By Hayley Nagelberg, Columnist

A resolution entitled “Combating Anti-Semitism” has been discussed by the Illinois Student Government over the past few weeks. It was debated and amended at length in the Committee on Diversity and Inclusion and then passed to the floor of the Senate to be voted on.

On March 6, it was sent back to committee before it could be voted on at the persuasion of one single student senator who identifies as Jewish. On March 13, the same senator amended the resolution to be almost unrecognizable from its original form. Worse, it reneged on the specific protections the Jewish community explicitly asked for. By choosing to ignore those specific requests, the ISG showed they did not care about truly considering the Jewish communities needs.

The motion to send the resolution back to committee came after a public comment session on March 6. During the session, 13 Jewish students spoke about acts of hate they experienced on campus during their time at the University.

Senior Irene Zharnitsky, the 2018 Illini Hillel student president, remarked, “The Jewish students on this campus have seen swastikas in the bathroom of the mathematics building, while studying (outside the Undergraduate Library) and while getting drinks with friends (at Red Lion).”

Sophomore Michael Faibishenko, vice president of the Chabad Center, said, “Living in Allen Hall freshman year, I had a mezuzah — a ritual object that Jews place on their doorposts — ripped off of my door by another resident. This happened once again at my apartment this past weekend.”

In my time as a student at the University, I have been targeted for my Jewish identity on multiple occasions. As a freshman, my name and pictures were shared on social media captioned with anti-Semitic slurs. I was kicked off of a University committee because of my religion as a sophomore. I filed dozens of reports with the campus bias team documenting discrimination against me because of my religion that went unaddressed. Now in my senior year, the University Board of Trustees has not responded after I presented a log of over 30 documented acts of discrimination which occurred over two and a half years.

The Resolution on Combating Anti-Semitism called for the University to adopt the International Holocaust Remembrance Alliance’s definition of anti-Semitism, which has been adopted by the U.S. State Department and U.S. Department of Education, among other national and international bodies. This would ensure the definition was incorporated into freshman diversity training programs such as iConnect. It called for the University to begin a dialogue series on religious tolerance for all beliefs, and it further established the measure to be a basis for future resolutions to combat Islamophobia and transphobia.

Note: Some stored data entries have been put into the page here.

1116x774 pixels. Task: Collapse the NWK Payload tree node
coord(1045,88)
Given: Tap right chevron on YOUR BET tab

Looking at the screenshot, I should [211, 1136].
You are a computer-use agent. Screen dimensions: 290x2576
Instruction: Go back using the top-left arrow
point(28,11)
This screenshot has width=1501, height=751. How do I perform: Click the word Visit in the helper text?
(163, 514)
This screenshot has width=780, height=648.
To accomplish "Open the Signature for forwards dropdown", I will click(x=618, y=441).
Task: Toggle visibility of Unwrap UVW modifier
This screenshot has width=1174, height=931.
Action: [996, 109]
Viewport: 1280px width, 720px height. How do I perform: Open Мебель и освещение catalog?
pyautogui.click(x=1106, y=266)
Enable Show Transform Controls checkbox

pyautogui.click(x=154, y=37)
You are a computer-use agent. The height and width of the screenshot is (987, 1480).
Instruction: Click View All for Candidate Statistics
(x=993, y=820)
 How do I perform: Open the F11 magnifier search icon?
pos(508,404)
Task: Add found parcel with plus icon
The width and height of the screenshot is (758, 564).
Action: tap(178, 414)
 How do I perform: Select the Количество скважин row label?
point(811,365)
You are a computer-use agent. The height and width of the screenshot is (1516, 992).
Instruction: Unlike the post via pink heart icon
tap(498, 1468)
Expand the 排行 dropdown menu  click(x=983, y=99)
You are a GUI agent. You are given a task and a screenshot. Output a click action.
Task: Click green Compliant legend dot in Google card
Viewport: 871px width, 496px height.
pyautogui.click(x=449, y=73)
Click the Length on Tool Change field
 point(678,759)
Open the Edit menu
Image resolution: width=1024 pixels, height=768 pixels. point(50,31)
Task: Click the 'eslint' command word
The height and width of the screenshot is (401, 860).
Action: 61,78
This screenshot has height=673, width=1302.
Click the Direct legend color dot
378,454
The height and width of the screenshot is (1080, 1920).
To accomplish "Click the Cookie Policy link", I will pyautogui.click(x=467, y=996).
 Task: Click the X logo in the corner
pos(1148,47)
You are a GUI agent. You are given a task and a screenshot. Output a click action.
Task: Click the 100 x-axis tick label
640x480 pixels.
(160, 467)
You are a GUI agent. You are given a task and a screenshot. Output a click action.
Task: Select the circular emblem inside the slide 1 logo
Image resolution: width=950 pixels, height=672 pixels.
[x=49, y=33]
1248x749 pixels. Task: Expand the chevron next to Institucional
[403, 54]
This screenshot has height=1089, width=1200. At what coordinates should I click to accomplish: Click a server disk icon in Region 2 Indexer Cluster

On March 13, the Jewish community returned to the ISG and asked the senators to listen before accepting a substantially amended, diluted and meaningless resolution. This resolution was produced by the senator who sent the resolution to committee the week before, in conflict with every other Jewish student who came before the Senate pleading for help. The amendment rendered the resolution toothless, taking out all specific requests the Jewish community made regarding vicious anti-Semitic acts that have occurred repeatedly on campus — requests such as one mandating that references to Nazis and Hitler be classified as anti-Semitic. This lone student was not in agreement with any other Jewish student in the room and was endorsed only by non-Jewish students.

Faibishenko spoke again, asserting the majority of the Jewish community on campus was not being allowed to define the particularized hate they experienced as any other minority group should be able to do. To deny a group’s ability to put a name to the institutionalized hate it experiences is unacceptable. Faibishenko emphasized this when he said, “Please listen to me when I tell you that what you are doing is hurting the Jewish community because I cannot stress it enough.”

Some may say passing a resolution called “Combating Anti-Semitism” is a victory, and the Jewish community should be happy that our voices were heard.

These statements are false.

The ISG voted in opposition to the Jewish community.

They passed an amended resolution, supposedly about anti-Semitism, which addressed a wide variety of other “isms” or minority groups and misrepresented entirely what anti-Semitism is.  

The amended resolution included false claims, such as the assertion that there has never been training on anti-Semitism on this campus. For over a year, Jewish students have asked for training for faculty and students to identify, report and address anti-Semitism. There has been some faculty training — while not perfect, at least a start — but the Jewish community requested to employ the same kind of training for students. If the authors of the amendment had been active over the last number of years in the work of addressing this institutional hatred against Jews, they would know the work that had gone into making the faculty training a reality.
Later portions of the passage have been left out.